- _SHORT PROBLEM 1_:
Express the lines of the entries for locating described items as a Markdown table with the columns n and Line, giving each line its row number and leaving out blank lines and the pictures.

═══ EXCERPTED PASSAGE

Campbell crows, Fiorina spins over poll

Now Republicans are even starting to use the “Remember Massachusetts!” meme on each other.

As I’d hinted at the end of my story in today’s editions, the Field Poll this morning released a survey showing former Congressman, former state finance director and former Cal business school dean Tom Campbell – who just last week jumped from the Republican gubernatorial primary to the Republican U.S. Senate primary – now leads his GOP rivals, former Hewlett-Packard CEO Carly Fiorina and Assemblyman Chuck DeVore, R-Irvine.

Specifically, among GOP primary likely voters, it’s 30 percent for Campbell, 25 percent for Fiorina and 6 percent for DeVore with 39 percent still undecided. In general-election match-ups with incumbent Democrat Barbara Boxer, Boxer leads Campbell 48 percent to 38 percent; Boxer leads Fiorina 50 percent to 35 percent; and Boxer leads DeVore 51 percent to 34 percent.

Field did this survey Jan. 5-17 among a total of 958 likely voters in November’s general election – with a 3.3-percentage-point margin of error – and 202 likely voters in June’s GOP primary, with a 7.1-percentage point margin of error.

Fiorina’s campaign, until now in the primary lead, says the numbers are… encouraging!

“We continue to be encouraged by the polling in this race, which shows that Carly is a strong candidate both in the primary and in the general election and that voters are highly dissatisfied with Barbara Boxer’s continued support for bigger government and higher taxes,” Fiorina spokeswoman Julie Soderlund said. “Tom Campbell is a career politician who has now run for statewide office three times, so one would have expected that his high name identification would come through more strongly in this poll. But once voters learn that Tom has spent the last five years supporting increased government spending and higher taxes and now refuses to commit to voting against more tax increases in the Senate, we expect his numbers to fall fast – just like Martha Coakley’s did in Massachusetts.”

“Just like Martha Coakley?” Jeez, way to call Campbell a Marxist.

But Campbell’s camp is over the moon as it drills down into the poll’s numbers – he does equally well with strongly conservative voters (29 percent) as he does with moderates (30 percent), which seems to belie Fiorina’s spin. They also note he’s more popular among female GOP likely voters (28 percent to Fiorina’s 19 percent and DeVore’s 6 percent), negating any gender advantage Fiorina might claim in taking on the female incumbent.

══════

- _SHORT PROBLEM 2_:
Answer these questions about the poll article:
(a) What percentage of GOP primary likely voters chose Campbell?
(b) How many likely voters in June's GOP primary did Field survey?
(c) Who is Fiorina's spokeswoman?

═══ EXTRACTED MATERIAL

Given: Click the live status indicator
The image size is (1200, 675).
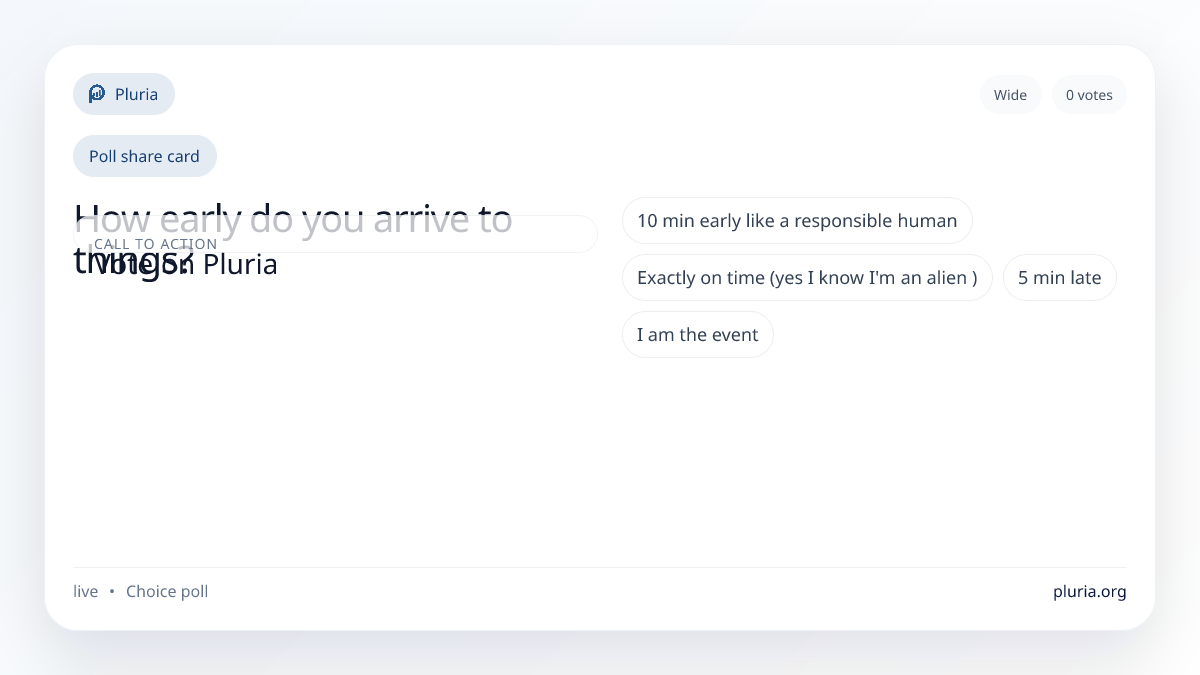Looking at the screenshot, I should [86, 591].
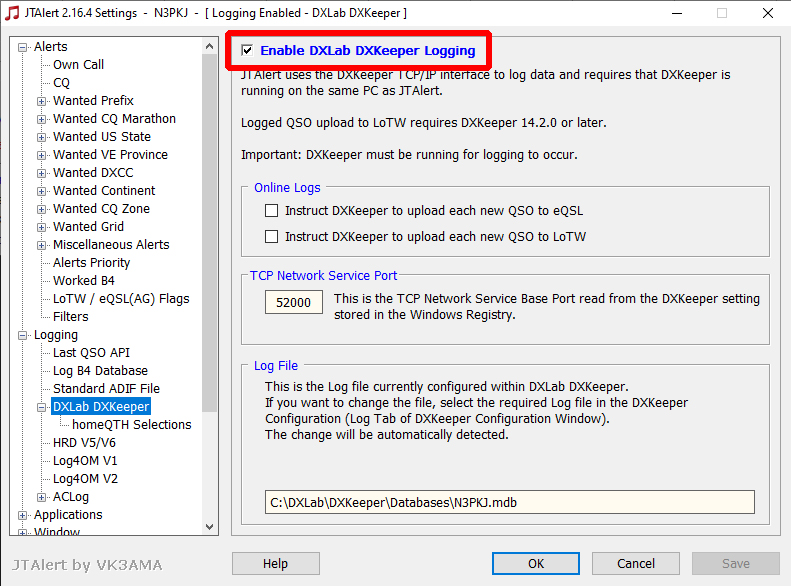Expand the Applications tree node
This screenshot has height=586, width=791.
23,515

══════

- _TASK RESULT 1_:
| n | Line |
|---|---|
| 1 | Given: Click the live status indicator |
| 2 | The image size is (1200, 675). |
| 3 | Looking at the screenshot, I should [86, 591]. |
| 4 | Expand the Applications tree node |
| 5 | This screenshot has height=586, width=791. |
| 6 | 23,515 |

- _TASK RESULT 2_:
(a) 30 percent
(b) 202
(c) Julie Soderlund